When I speak with founders on my podcast and ask what they wished they had done a better job of at the beginning, focus is usually the first thing they mention. I even see the inability to focus coming out when I run workshops — it is nearly impossible for founders or business leaders to focus on just one value their product provides, even if it is an incredibly important value.
It seems to be human nature to want to feel like we’re covering all our bases. But trying to do everything can prevent us from doing anything really well. In Docker’s case, this meant creating a handful of meh commercial products because they weren’t focusing.
In fact, open source startups are already at a disadvantage when it comes to focus — by definition, an open source startup is trying to do at least two things at once. One is building an open source project that is both technically brilliant as well as also being supported by a thriving community. The second is building a commercial product that is likewise technically brilliant and likewise loved by a large number of customers.
That involves at least three major skillsets, only one of which is engineering expertise — the one thing most founders have plenty of. Community building is a major skill, but it is not the same as sales and marketing, which come into play for the commercial product.
Open source companies are therefore already being pulled in many different directions. It is even more important for them to stay focused on doing an expectional job on the one commercial offering they choose to offer.
With the benefit of hindsight, Hykes believes that Docker should have spent less time shipping products and more time listening to customers.
Listening to customers — what they like, what they don’t, what they actually value about a product — is critical to any company. For open source startups, it’s important to do it even sooner, often before you even have a commercial product available. That’s because what customers say can influence not just what features to include or what market category to slap on the product, but what open source monetization strategy to follow in the first place.
If it were up to Solomon, we would have stuck on the community-oriented route to create virality. If it was up to Ben, we would have moved more strongly to the business side earlier. That tension caused us to do both in a half-assed way.”
Focus isn’t just about going all in with one product — it applies to business strategy too. There are different open source monetization strategies. Choosing the right one requires absolute clarity about who your customers are — that’s why it’s a good idea to be clear about that before even developing a commercial product. But this comment shows that you can’t try to follow multiple open source business strategies at the same time — you have to choose one.
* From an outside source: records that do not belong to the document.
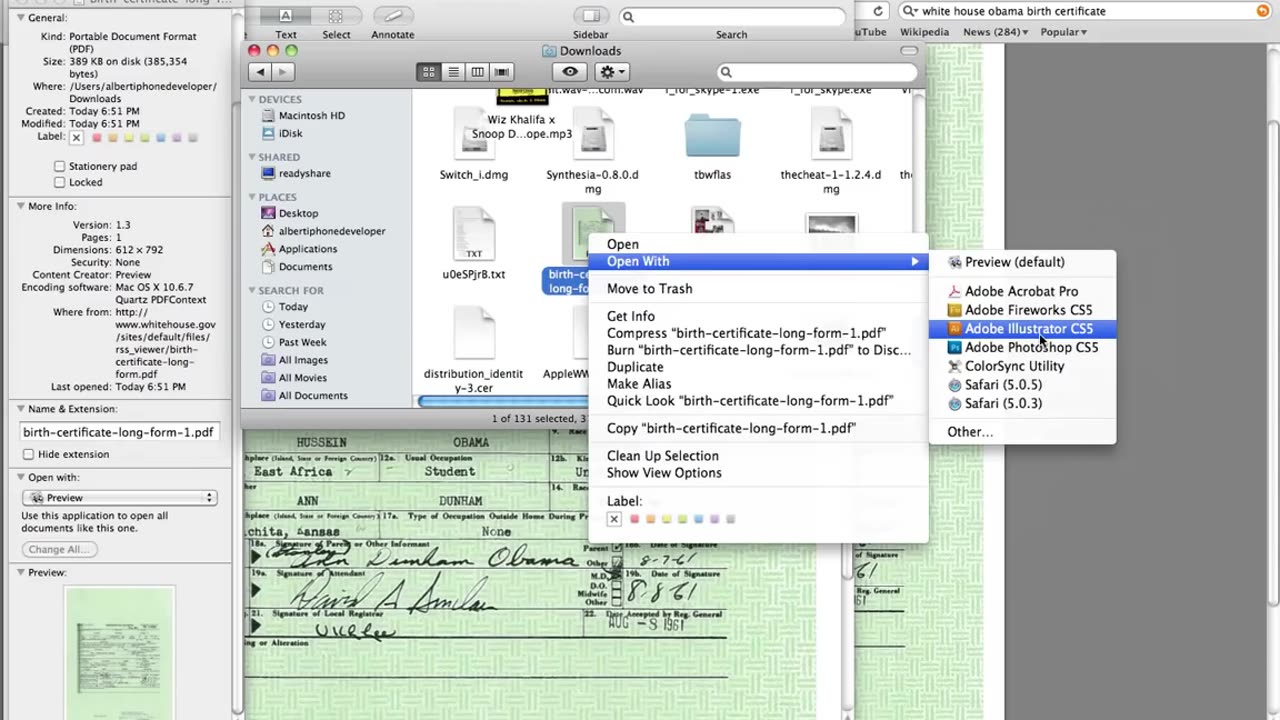Switch Finder to column view
This screenshot has width=1280, height=720.
tap(478, 72)
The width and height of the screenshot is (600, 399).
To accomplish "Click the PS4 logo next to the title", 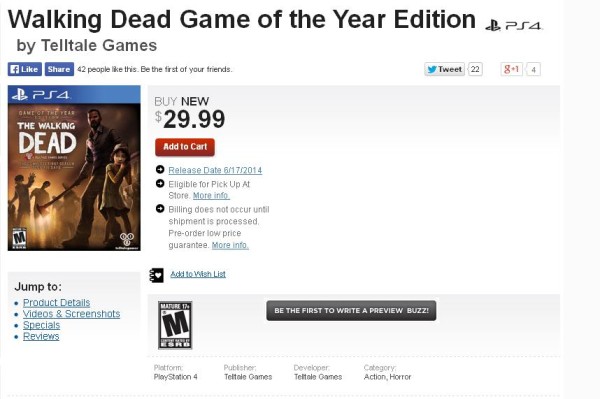I will point(514,26).
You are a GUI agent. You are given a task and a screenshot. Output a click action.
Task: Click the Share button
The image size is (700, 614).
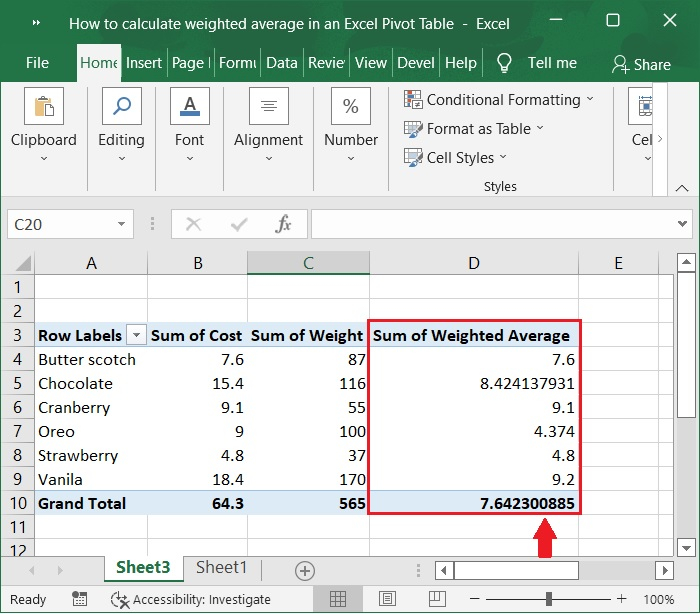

In the end, Docker was trying to go in too many directions, and that is largely why half of the company was sold to Mirantis. Will what’s left of Docker succeed? It’s telling that the current CEO said that his goal is to focus on the core market of software developers — there’s hope that by focusing on the core market and meeting their needs, Docker the company will yet survive.
What about Kubernetes?
I haven’t addressed the Kubernetes question yet — with the benefit of hindsight, that seems like a major omission. But Kubernetes was not always destined to be more popular or more successful than Docker Swarm — in fact, Docker Swarm’s focus on simplicity could easily have either killed of Kubernetes or even co-existed with Kubernetes. In fact, I imagine that a ‘simpler Kubernetes’ would be a compelling message for many companies. But the point is by that time Docker was spread too thin anyway — and perhaps never should have been the company to create a simpler container orchestrator.
What lessons can you learn from this story?
Here are my major takeaways from the Docker story:
Focus from the very beginning
Listen to what your customers say and what they value
Understand what you do better than any of the alternatives and focus on delivering that
Docker’s ultimate problem, as the article makes clear, is that it did not do enterprise support as well as Red Hat did. It was never going to beat Red Hat at its own game, and it made a mistake in trying to. If instead Docker had focused more on what it can do better than anyone else, the course of containerization history might be different.